# What's some companies' neck tags?



## as2013 (Jul 29, 2013)

I started a thread over the weekendhttp://www.t-shirtforums.com/t-shirt-tag-relabeling-finishing/t406017.html#post2272201 and had gotten some questions answered but was hoping to get this final one answered:

I am curious to know that if there are certain requirements for what info NEEDS to be in the neckline, how is it that some companies get away with very minimal info there (say brand, size and maybe fiber content and country of origin) when everything else (washing instructions etc) is on a tag sewn into the side seam?

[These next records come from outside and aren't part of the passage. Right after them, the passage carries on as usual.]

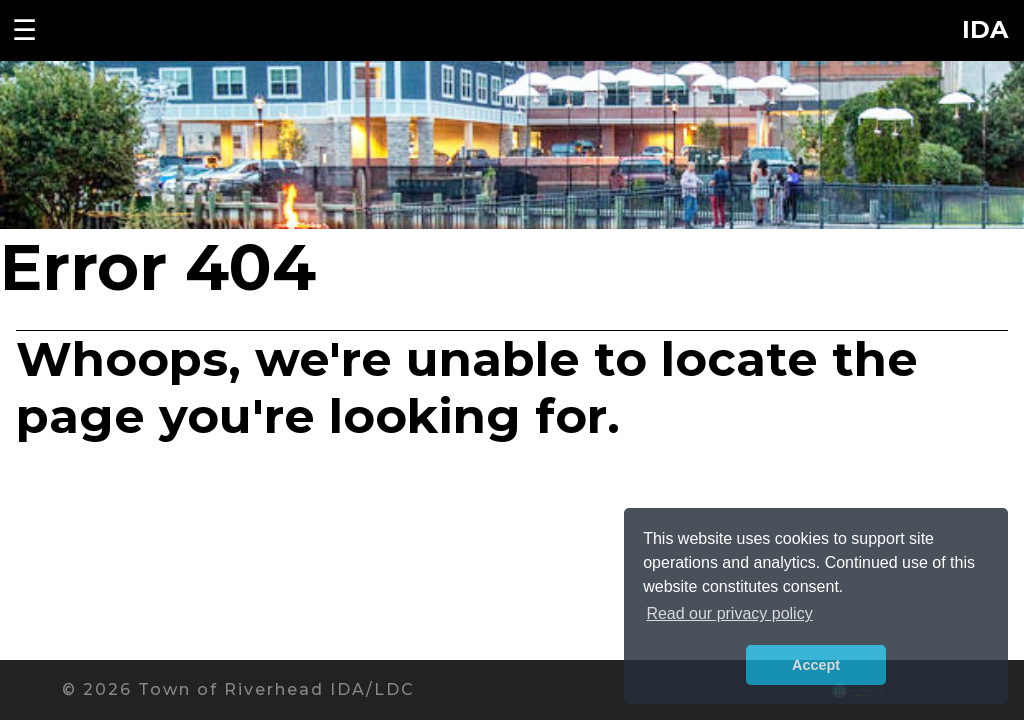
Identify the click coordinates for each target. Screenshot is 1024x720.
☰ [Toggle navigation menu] (24, 30)
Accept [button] (816, 665)
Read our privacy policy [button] (729, 613)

I have first hand examples of this. These are the ones I found in mine and my wife's closet:

C9 (Target)
Merona (Target)
Old Navy
Gear for Sports (an Anaheim Angels Shirt my wife has)
Asics
Caslon (a Nordstroms brand for women)
Mighty Fine (for "Disney Couture")
Pink (Victoria's Secret)

But other companies (Disneyland Resort, DC comics, Majestic etc) full comply? i.e. have all the info right there in the neckline.


----------



## NeonTees (Apr 25, 2010)

http://www.business.ftc.gov/documen...ling-requirements-under-textile-and-wool-acts

More information than you will ever want to know...


----------



## kimura-mma (Jul 26, 2008)

The FTC requires certain info to be in the neckline for the purpose of getting through US Customs. Once the garment is in the US, it can be replaced on a tag elsewhere in the garment. It is perfectly legal for the tags to be in the side seam.


----------



## as2013 (Jul 29, 2013)

kimura-mma said:


> The FTC requires certain info to be in the neckline for the purpose of getting through US Customs. Once the garment is in the US, it can be replaced on a tag elsewhere in the garment. It is perfectly legal for the tags to be in the side seam.


cool! thanks for the info!


----------